I’d never realised. And part of the reason for that is that Wildermyth draws no attention to it. I couldn’t even tell you what the statistical differences between each of its three classes are. Now that I think about it, I’m pretty sure warriors have slightly more health, and maybe hunters can move a bit further? It just doesn’t really come up. Combat prowess is defined largely by whatever special abilities they pick up.
Each class starts with a standard one, which already changes how you’ll use them before the game even gets going. Warriors can use ‘Guardian’ to counter attack during enemy turns. Hunters can enter stealth so their attacks will ignore armour, and mystics can link with scenery objects and use them to attack or neutralise enemies. Class also dictates which additional abilities they can access when they level up – a presumably-random three are offered, of which you can pick one. It’s these that define how the characters fight. Although who knows, perhaps your stalwart defensive spearman will get a subplot where one of your non-combat decisions gives him the ability to launch jets of fire from his hands?
But even the abilities they gain through levelling up feel… natural. I’ve never thought of it as gaining a level. The levelling screen has no game terminology at all, aside from describing what the new abilities do. And despite completing multiple full campaigns, I still don’t know what exactly causes characters to level up, except that it often happens right after someone completes a subplot. The text changes too, sometimes outright saying that someone’s experiences have changed them, caused them to grow as a person. And those experiences could be fighting the beast that killed an old friend, or they could be deciding to be kind to a stranger. One of my characters levelled up by talking to her mother.
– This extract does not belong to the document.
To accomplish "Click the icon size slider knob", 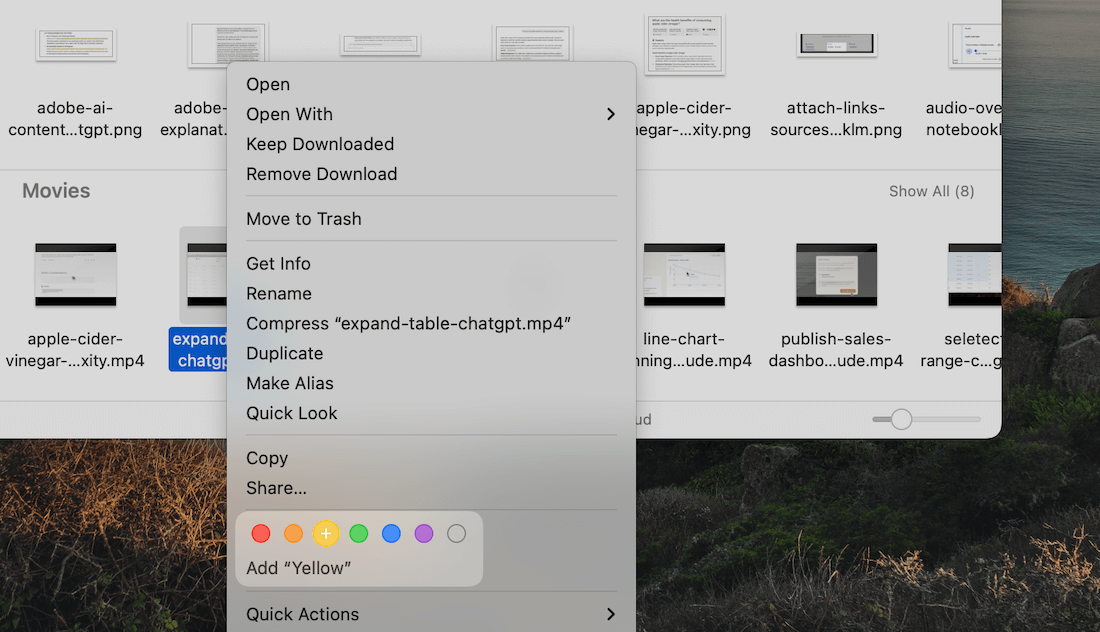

Wildermyth is of course not devoid of statistics. Equipment makes a big difference, but even that requires no number crunching, and tends to come down to whether someone will fare better in slower, tougher armour, or whether your mystic’s backup weapon should be a bow, or a mace and throwing net. Many abilities serve to diversify a role rather than narrow it, and even more so once you start seeing how to co-ordinate attacks and abilities across multiple fighters. You might have your toughest warrior use her challenge ability to draw a particularly scary monster into attacking, so your cloaked hunter can stab it in the rear without risking a deadly counter-attack. Or perhaps one of your mystics automatically damages monsters that come too close, so your other mystic can use mind control to force it to walk in front of him.
Another fave of mine, Lunantha, had the ability to automatically leap forward and attack approaching targets, and that let me lure enemies in with fragile new recruits, only for Lunantha to bash their face in when they got too close. Later on, it clicked that if I gave her a mace, they’d also be knocked back a square, so even if the blow wasn’t fatal, they’d have to spend an action to approach again.
I’ve no doubt that numbers are being crunched in the background, and indeed, if you delve into someone’s statistics screen there are all sorts of the little blighters. But they can be completely ignored, because they take a back seat to the inescapable feeling that in Wildermyth the characters are truly characters. That’s how it should be.